As most public school kids in America will remember from their ninth grade English class, “The Lord of the Flies” by William Goldingis is the quintessential dystopian novel of our childhood. While I was never fully convinced by the 1940’s classic that humans in general, let alone 12 year old boys could collapse into madness so easily, the University department of Theatre and Drama performance may have convinced me otherwise.

Music, Theatre & Dance fifth year senior James Harbaugh, the director of “The Lord of the Flies”, brings the story to life in an innovative and breathtaking way. Harbaugh depicts the young boys’ quick descent into chaos as all forms of civilization break down in a way that sheds light on a side of humanity you never wanted to see but can’t look away from.

Harbaugh is a genius when it comes to the stage. His vision for this show was shocking and terrifying and all around horrible in the best possible way. He made smart choices that utilized the space, props and actors in unexpected ways, while staying true to the story.

Instead of an overdone jungle theme, Harbaugh put his actors in worker jumpsuits and used classroom and construction props as the minimal set. Though it wasn’t canon with the original story, it made perfect sense for this production and didn’t detract from the realism of the show. Their fire was a rope of orange extension cords, their shelter a metal construction lift. He even made use of the light box in the studio; the final scene depicted Jack stabbing his spear through the switch box, killing the lights on his hunt for Ralph. This use of technology and modern appliances gives the play an almost “Black Mirror” feeling, bringing a dated book into the modern age with new significance on how technology interacts with the very core of humanity.

His use of sound effects was minimal and effective: Throughout most of the show, a hollow wind sound engulfed the stage, sucking the air out of the actors and audience alike. I don’t think I took a full breath the entire show, and suddenly Piggy’s asthma predicament didn’t seem so comical.

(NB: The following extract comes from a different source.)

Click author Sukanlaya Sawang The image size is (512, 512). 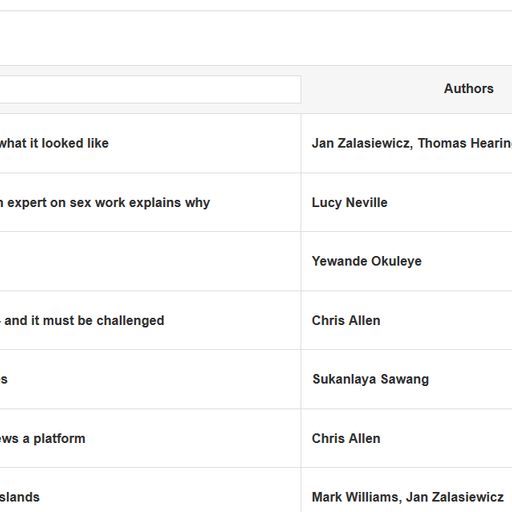click(x=370, y=379)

The most genius part was Harbaugh’s casting. Instead of the traditional all male cast, he had a mix of male and female actors, with females portraying most of the leads. Music, Theatre & Dance freshman Claire DeJean played Ralph, the textbook honorable, but occasionally naive leader; Music, Theatre & Dance senior Jillian Lee Garner played Jack, the schoolroom bully turned savage hunter; and Music, Theatre & Dance junior Shea Fairbanks Galaudet played Piggy, the beloved superego of the group. These three women portrayed their characters with fascinating depth and a childlike vigor that didn’t seem manufactured. Watching every character onstage have an emotional breakdown for two hours was exhausting but utterly convincing.

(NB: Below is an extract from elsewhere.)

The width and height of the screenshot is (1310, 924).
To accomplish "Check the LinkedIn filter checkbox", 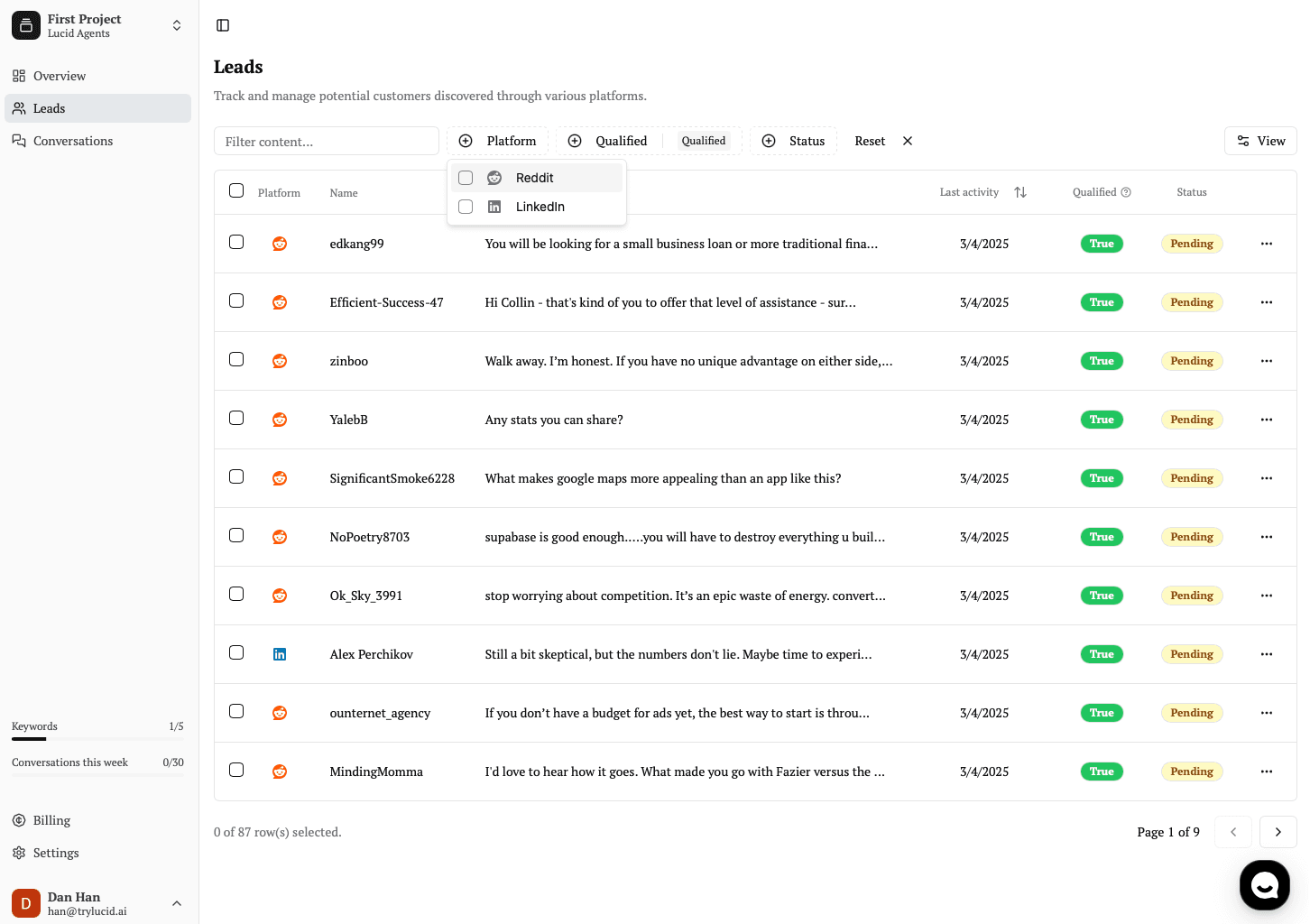I will click(x=466, y=207).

Allowing women to portray these roles solved what is most lacking in the original book. This story takes the ‘boys being boys’ argument to the extreme, but by having the majority of the characters played by women, the characters became more universally human. Not only can these characters as women still behave just as savagely and cruelly as the original characters, but it also proves that women are fully capable of playing these types of roles. Rarely are women cast in roles that allow them to explore such emotions, because it’s even more rare that such roles are written for women. By placing women in roles that are not only usually portrayed by men but are also so viscerally human, Harbaugh broke down the expectations that women are fundamentally different from men and created a story anyone, regardless of gender, can see themselves in. Whether they want to or not.

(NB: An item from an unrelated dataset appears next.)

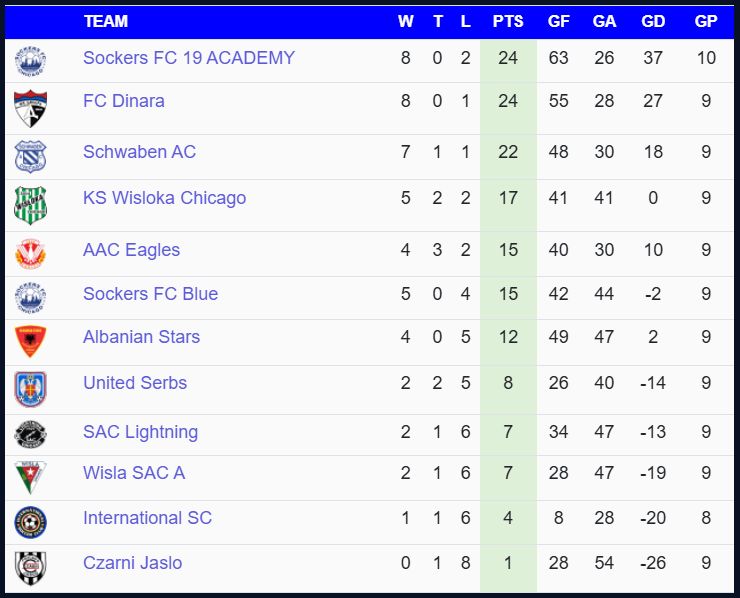The height and width of the screenshot is (598, 740).
Task: Click the FC Dinara crest icon
Action: click(30, 108)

The book is disturbing enough; reading about 12 year old boys succumbing to their wild side, ripping each other to shreds with no ounce of morality is gruesome at best and emotionally scarring at worst. But seeing that story play out onstage was something else entirely.

Of course, we all look at those kids and think ‘I would never do something like that, they’re monsters.’ But skimming through “The Lord of the Flies” the night before a high school English test in the comfort of your bed is one thing. Watching real people, people you know, people you go to school with and are even friends with, unlock that side of themselves for a performance makes you realize just how easy it could be to succumb to those temptations, if put in the right circumstances.

The final performance of “The Lord of the Flies” will take place on Friday, Feb. 28 @ 8pm in the Newman Studio.